Study Shows Pfizer & Moderna Vaccine Immunity Could Last Years

by Christina Marfice

New evidence shows that people who received mRNA vaccines may not need booster shots to protect against COVID-19

The two vaccines that have been most widely used in the U.S. rollout, made by Pfizer and Moderna, are mRNA vaccines, a new kind of technology that was tested against COVID and turned out to be effective. In fact, we rarely take stock of just how lucky we are that these vaccines did turn out to be so effective. They provide over 90 percent protection against the coronavirus, and new research indicates that that protection could last for years. In fact, scientists are now wondering if people who received mRNA shots will even need boosters.

“It’s a good sign for how durable our immunity is from this vaccine,” said Ali Ellebedy, an immunologist at Washington University in St. Louis who led the study, which was published in the journal Nature on Monday.

The new study shows that, while we still don’t know how long protection from mRNA vaccines will last, it’s likely to be a long time, provided the virus doesn’t mutate much beyond its current forms. People who recovered from COVID infections and then received an mRNA vaccine were shown to have an even more powerful immune response, one that scientists say could last for life, even if the virus does mutate.

To test immune responses after vaccination, scientists took samples from the lymph nodes of study participants three, four, five, seven and 15 weeks after their first vaccine dose. They found that even at the 15-week mark, the participants’ immune systems were still active at learning how to fight COVID. Normally, after vaccinations, the immune response peaks at around two weeks, and by four to six weeks later, there’s little activity remaining.

“The fact that the reactions continued for almost four months after vaccination — that’s a very, very good sign,” Ellebedy told the New York Times.

Marion Pepper, an immunologist at the University of Washington in Seattle, tells the New York Times of the variants: “Everyone always focuses on the virus evolving — this is showing that the B cells are doing the same thing. And it’s going to be protective against ongoing evolution of the virus, which is really encouraging.”
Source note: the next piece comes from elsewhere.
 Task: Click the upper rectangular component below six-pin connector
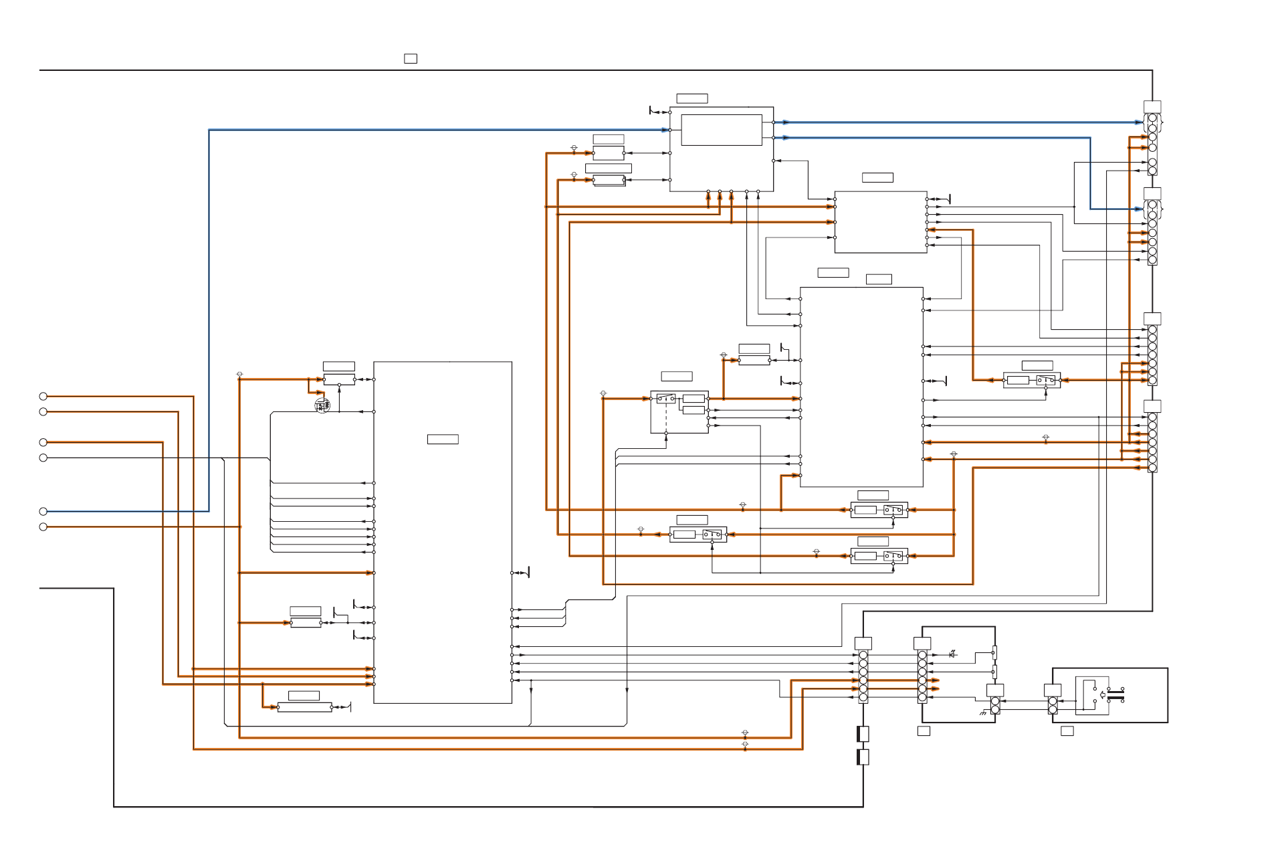click(x=863, y=734)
This means that protection against existing variants of the coronavirus is likely to last. But there’s no telling how that might change as new variants of the virus emerge — and they are almost certain to evolve as infections continue to rage around the world. The scientists who worked on this study also didn’t compare the immune responses of those who received a Johnson&Johnson vaccine, but said that their protection is likely to be more limited than what comes from mRNA vaccines.